Document text start

Clifford Chance reports ‘class pay gap’
Magic circle firm discloses average difference in pay for staff from working, intermediate and professional backgrounds for first time

Clifford Chance has reported its ‘social mobility pay gap’ data for the first time, revealing a 44.1% difference in average pay between staff from a ‘working class’ and those from a ‘professional’ background.
The firm asked employees and partners for the occupation of the main earner in their household when aged 14. The responses were then grouped into three broad categories, working class, intermediate class and professional, in line with the Office for National Statistics classifications.
Clifford Chance said the responses showed a 26% pay gap between those from a working class background and those from an intermediate background. The gap between the intermediate and professional classes was 24.4%.
The results were based on a 49% disclosure rate, meaning just under half of all UK staff responded to the question.
UK managing partner, Michael Bates, said:
“We believe that understanding more about our socio-economic diversity is crucial if we are to become the truly inclusive firm we wish to be.”
Clifford Chance also reported its gender and ethnicity pay gaps for 2021.
The firm’s gender pay gap narrowed for employees from 19.1% to 16.6%, but widened by 1.4% to 64.9% when its high-earning partners are included.

Document text end
Data rows start

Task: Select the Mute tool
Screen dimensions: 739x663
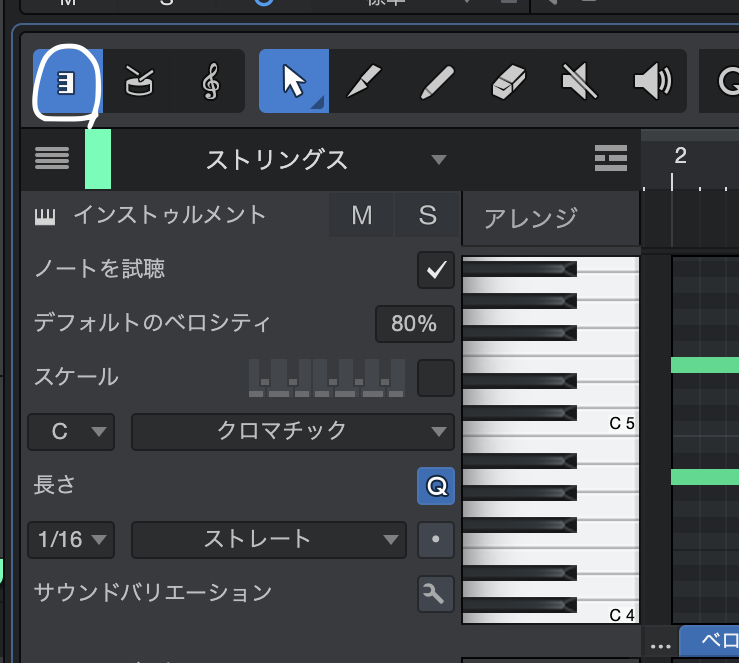Action: pyautogui.click(x=580, y=81)
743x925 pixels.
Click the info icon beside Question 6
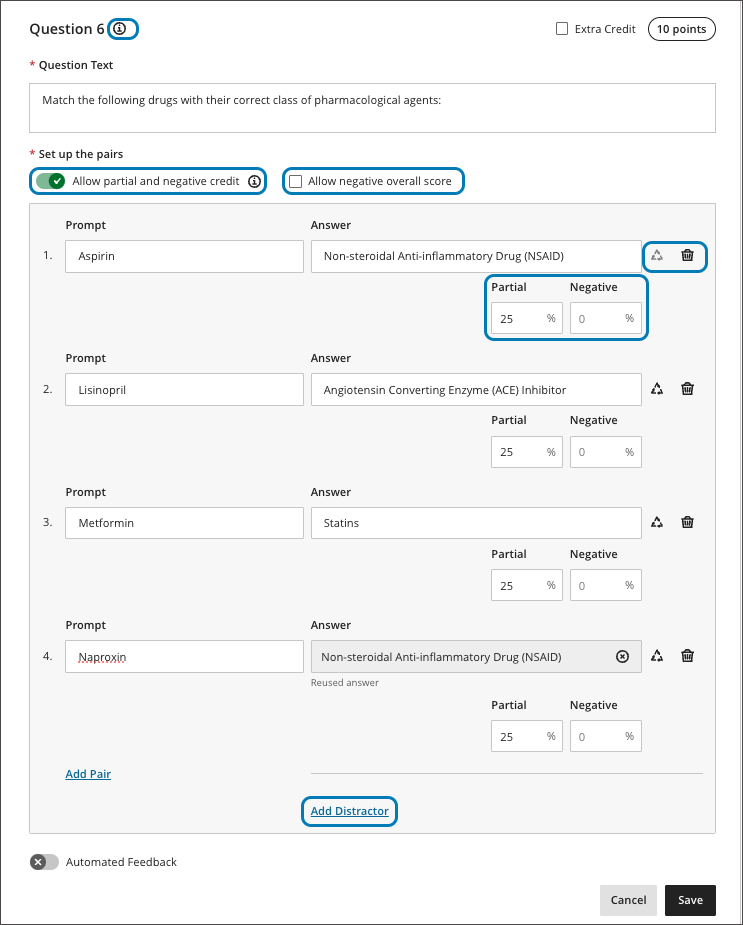[x=120, y=29]
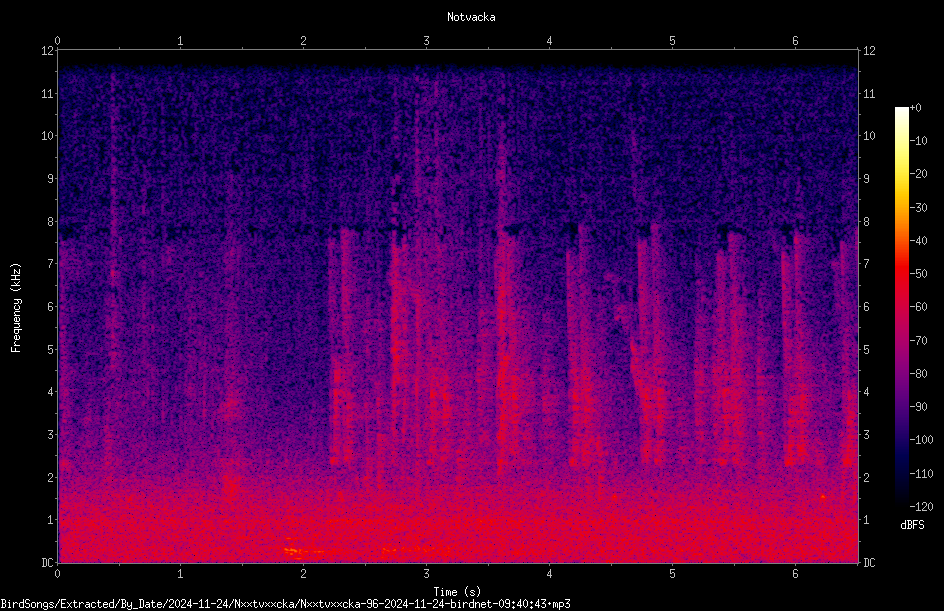Click the +0 label on color scale
This screenshot has height=611, width=944.
point(916,108)
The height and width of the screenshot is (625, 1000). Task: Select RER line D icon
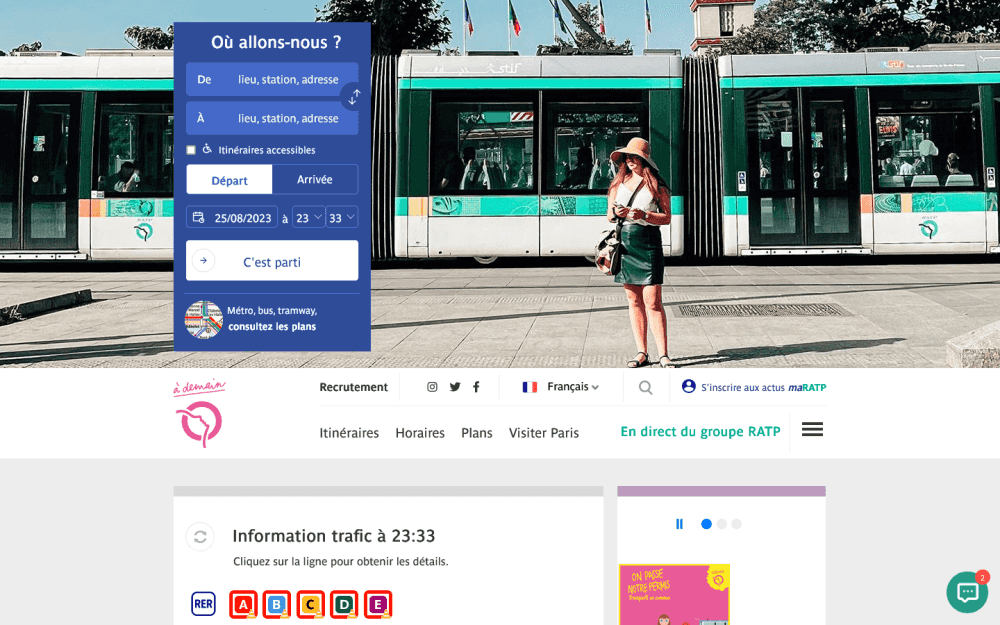(344, 604)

Data rows end

(Given problem):
Print the stretch of the Clifford Chance pay gap article above from "The firm asked" through "gaps for 2021.", word for word.

(Full answer):
The firm asked employees and partners for the occupation of the main earner in their household when aged 14. The responses were then grouped into three broad categories, working class, intermediate class and professional, in line with the Office for National Statistics classifications.
Clifford Chance said the responses showed a 26% pay gap between those from a working class background and those from an intermediate background. The gap between the intermediate and professional classes was 24.4%.
The results were based on a 49% disclosure rate, meaning just under half of all UK staff responded to the question.
UK managing partner, Michael Bates, said:
“We believe that understanding more about our socio-economic diversity is crucial if we are to become the truly inclusive firm we wish to be.”
Clifford Chance also reported its gender and ethnicity pay gaps for 2021.